My Six-Year-Old's New Year's Resolution

Happy New Year!

The New Year is always an exciting time where many people love to reflect and refresh, with hopes and plans for a fresh start with a fresh calendar year. In the past, my New Year’s Resolutions have ranged from basically doing nothing to completely revamping my entire personality. 🤣 Needless to say…the sweet spot is typically somewhere in the middle of these two extremes, and, more about this another time, but nowadays, small habit building is where it’s at in my book. 😉

The Year 2020

My six-year-old daughter actually made a New Year’s Resolution this year. I had asked her and her four-year-old brother, “what kind of person do you want to be in 2020?” in hopes of introducing the concept of being intentional, or goal setting, or something like that. 🤷🏼‍♀️ My daughter immediately replied, “Someone with a clean room for a whole year.” Mind you, this was the same day that I had spent HOURS helping her clean and organize her room full of COUNTLESS toys, trinkets, trash, you name it, in (more) hopes of helping her have a fresh start and clean slate before going back to school. Before you start thinking too highly of my parenting skills🤞🏼, I’d better mention now that my four-year-old son declared 2020 would mean “more Nintendo and treats” for him…both of which I had been enabling at a rapid rate. 😅

I have to note that my daughter is a little entrepreneur in the making. Seriously. She attempted to set up a store in order to sell all of her unwanted Halloween candy for 50 cents a pop, stating, “We need to make it cheap, Mom, but not too cheap.” 🤔 I ran with the clean room person-of-the-year goal. My daughter decided that for each day she maintained a clean room, she would draw a big red star on the corresponding square of the 2020 calendar she made us in school. Well lo and behold…come day 5, little miss independent started making a couple little excuses and ended up with a starless blank square on her calendar. Although I would say 5 days is pretty darn good for her age, she was appalled. She was so disappointed to see a tainted record. She didn’t like seeing a broken streak or lack of progress. Her reaction was to throw in the towel.

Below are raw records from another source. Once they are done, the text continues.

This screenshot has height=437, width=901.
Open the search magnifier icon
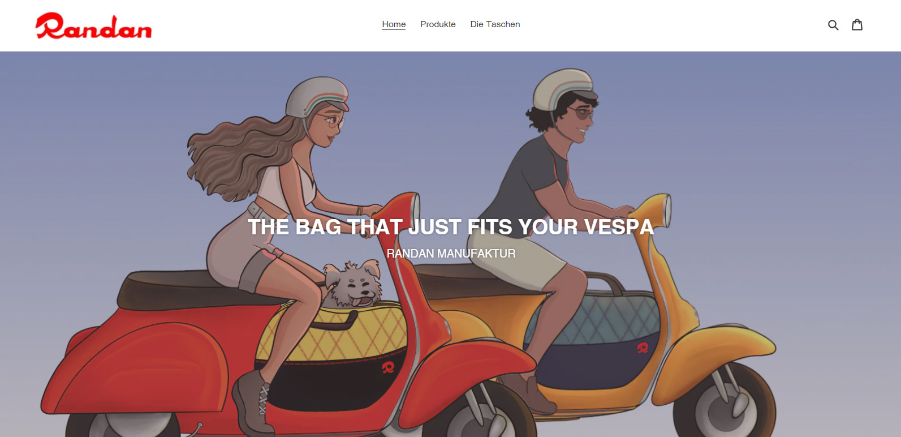click(x=833, y=25)
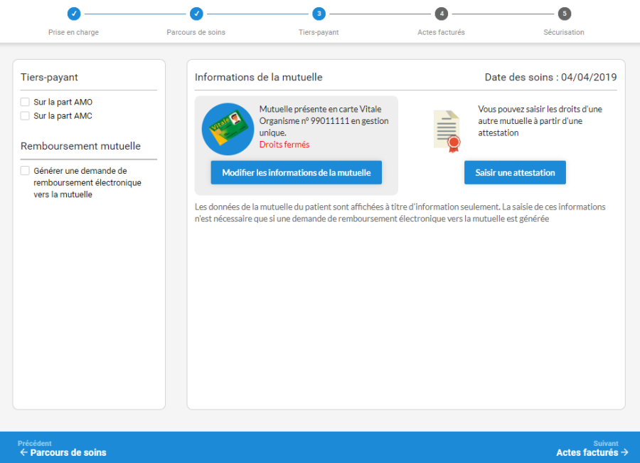This screenshot has width=640, height=463.
Task: Click the Parcours de soins checkmark step circle
Action: tap(196, 14)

“Noooooo” I thought to myself, envisioning a future of dirty laundry mounds and another spewing of Frozen 2, Barbie, LOL, Lego madness. So I snuck my own red star on the calendar. HA. Kidding…but what I did was attempt to teach one of the greatest lessons I’ve learned so far and then accidentally force myself to take a good look in the mirror.

Keys to the Kingdom

“Here’s the thing,” I told my daughter. “Blank spaces do not matter. What matters is that there are stars after a blank space. That very first star you put after a blank space is pretty much worth ten regular stars.” Boom. When you really think about it…isn’t that the truth?

It’s taken me so long to really know this lesson in my soul. We’ve all read a thousand times that the key to success is to “never give up.” It’s not about falling down, but “getting back up again.” But I never really applied it other than as a cute little motivation swimming around in my head.

For those of us perfectionists, we know that ending a streak or momentum can be paralyzing. For me, I always simply declared it the end of a venture, and shut the book. Even if I decided to dabble in whatever the project again, I would want to call it something different. I would want to have a fresh, new start, with a “clean record.” To swallow my pride and just be an “on-again-off-again” person felt embarrassing to me.

My daughter was pretty pumped by this concept. And I had to revel in the data it was providing me. Starting again and being okay with an imperfect streak is an act of courage! And now, she’s starting again with one lesson already under her belt: namely that if you secretly wash all your toys in the bathtub and lay them all over your room on towels you’re not going to want to touch them at 8 PM. 😂

#StrongerBetter

That’s the beauty of getting back up again in “real life” too though. You’re a little wiser. You’ve got a little more muscle. You most likely have a couple “what not to do”s under your belt. Segment 2 is a little better. Excerpt 3 is a little more polished. Trial 2,457 is some of the best work you or anyone has ever done!

So I took it to heart and started back up a few things I had just been putting off…and putting off…and putting off…because the more blank spaces I saw on the calendar, the more pointless and awkward it seemed for me to suddenly just start again! But I did it. I started again. And I started with a full arsenal of tricks and what-not-to-dos and a renewed sense of hope and purpose!

Being a parent is the hardest job I’ve ever had, but what a rare blessing to be able to break down the hard stuff and look at it through the eyes of a six-year-old. Sometimes it takes 100 times hearing the same thing before you get it.

Resolve in 2020

What’s something you once started or worked on that you just…stopped? Can you imagine just starting it back up again without rhyme or reason…just because? What if that’s truly the secret to getting it? To success and fulfillment in whatever it is you’re trying?

What if you decided 2020 was your year to “re-solve” things you’ve attempted in the past? Let me know what unfinished business you’re going to pick back up again! I guarantee it will get you closer to your Flourish Factor.